Additionally, going long periods of time between meals creates a caloric deficit and leads the body to use lean muscle tissue as fuel rather than fat stores. The concept is that the body activates a self-preservation mode, similar to if you were starving, where it tries to shed the body tissue that costs the most energy to maintain, muscle, while preserving the tissue that has the lowest anabolic cost to maintain, fat. The study goes into far more depth than that, and at the risk of over simplifying things, the big takeaway is spreading caloric intake evenly throughout the day has a dramatic impact on body composition. Without even changing your overall caloric intake for the day you can improve your power to weight ratio by decreasing fat tissue and increasing muscle mass.

It’s amazing to think that you can improve your body composition without reducing the number or type of calories you take in during the day, and this new information is a far cry from the traditional belief that calories in equals calories out. Obviously eating a well-balanced diet and limiting junk food could have a more dramatic impact depending on how bad your eating habits are, but with a little bit of planning and change in habits you could improve your energy levels throughout the day and your running performance.

Pre & Post Run

The other aspects of nutrition we talk a lot about are fueling before and after the run. Even if you run in the morning you should eat something before you go out the door for a run; this plays into the negative impacts of caloric deficiency discussed in the Benardot study. You want to make sure your body is burning fat and carbohydrate during the run, and in order to do that you have to keep your caloric intake and output in balance throughout the day. If you’re running in the morning it’s imperative to eat before you run because your body is almost certainly calorically deficient after a full night’s sleep. If you are running for more than 90 minutes you should be taking 100-120 calories in during the run every 40-45 minutes. This will help maintain that caloric balance better and leave you feeling stronger later in the run or race.

Marathon Fueling

In training for a marathon you want to be sure to practice your fueling pattern during training. Find something that works well for you whether it is a sports drink, a gel, jelly beans, or one of a variety of other options. You should aim to take in 100-120 calories a few minutes before the start and then every 40-45 minutes throughout the remainder of the run. In addition to those calories make sure you are consuming a few ounces of water every 20-25 minutes, and on a hot day drink a little bit more.

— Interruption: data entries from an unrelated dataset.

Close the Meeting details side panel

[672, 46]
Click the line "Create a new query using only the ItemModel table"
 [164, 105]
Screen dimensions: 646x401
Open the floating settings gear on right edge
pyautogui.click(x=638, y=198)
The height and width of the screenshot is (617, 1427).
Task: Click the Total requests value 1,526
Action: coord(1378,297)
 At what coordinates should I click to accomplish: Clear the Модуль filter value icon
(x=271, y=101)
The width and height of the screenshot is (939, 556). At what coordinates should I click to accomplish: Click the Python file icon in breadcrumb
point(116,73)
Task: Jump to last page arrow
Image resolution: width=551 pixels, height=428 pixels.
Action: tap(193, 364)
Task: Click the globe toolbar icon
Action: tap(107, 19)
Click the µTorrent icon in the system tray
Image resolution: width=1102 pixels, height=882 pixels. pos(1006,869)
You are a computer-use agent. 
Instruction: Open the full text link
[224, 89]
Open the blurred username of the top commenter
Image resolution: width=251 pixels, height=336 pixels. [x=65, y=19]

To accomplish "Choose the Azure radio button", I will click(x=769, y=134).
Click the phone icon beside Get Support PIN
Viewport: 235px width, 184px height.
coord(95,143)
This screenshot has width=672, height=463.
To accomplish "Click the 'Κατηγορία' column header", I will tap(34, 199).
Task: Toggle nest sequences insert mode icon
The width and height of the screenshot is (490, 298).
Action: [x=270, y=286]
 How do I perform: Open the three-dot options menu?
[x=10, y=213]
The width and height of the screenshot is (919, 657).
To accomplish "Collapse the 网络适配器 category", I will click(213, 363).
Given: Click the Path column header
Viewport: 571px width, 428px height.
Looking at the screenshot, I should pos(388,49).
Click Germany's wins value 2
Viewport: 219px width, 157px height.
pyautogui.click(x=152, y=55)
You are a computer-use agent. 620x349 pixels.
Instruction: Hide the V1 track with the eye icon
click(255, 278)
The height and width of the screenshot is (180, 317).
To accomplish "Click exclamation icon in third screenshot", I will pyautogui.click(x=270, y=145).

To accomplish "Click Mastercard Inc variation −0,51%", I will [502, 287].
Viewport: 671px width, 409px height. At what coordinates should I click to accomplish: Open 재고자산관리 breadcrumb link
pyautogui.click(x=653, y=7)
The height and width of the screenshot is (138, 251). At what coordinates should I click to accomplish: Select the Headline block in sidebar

Post run and post race caloric intake is an after thought for many of us, whether it’s because you’re rushing off to shower before work or your stomach is upset and you don’t feel like eating for hours. As a result post run nutrition is an under utilized, yet important, recovery tool. Eating a few hundred calories within 30 minutes of finishing your run is critical in the recovery process. Those calories should include both carbohydrate and protein for glycogen replacement and muscle rebuilding. As a part of our daily training routine all of our athletes eat a few hundred calories immediately after they run.

Fluid Intake

Fluid intake in important as well, particularly this time of year, and losses of 1-2% body weight have a dramatic impact on performance. You should be replacing fluids immediately, at the rate of 3 cups for every pound of weight loss. For runs over 60 minutes you should be replacing fluid during the run.

You don’t have to be an elite athlete to take care of your body like an elite athlete. You may not have time for a 90-minute nap in the middle of the day like many professional athletes, but proper nutrition is simply a matter of reprioritizing the way you consume your food throughout the day in order to run faster and live healthier.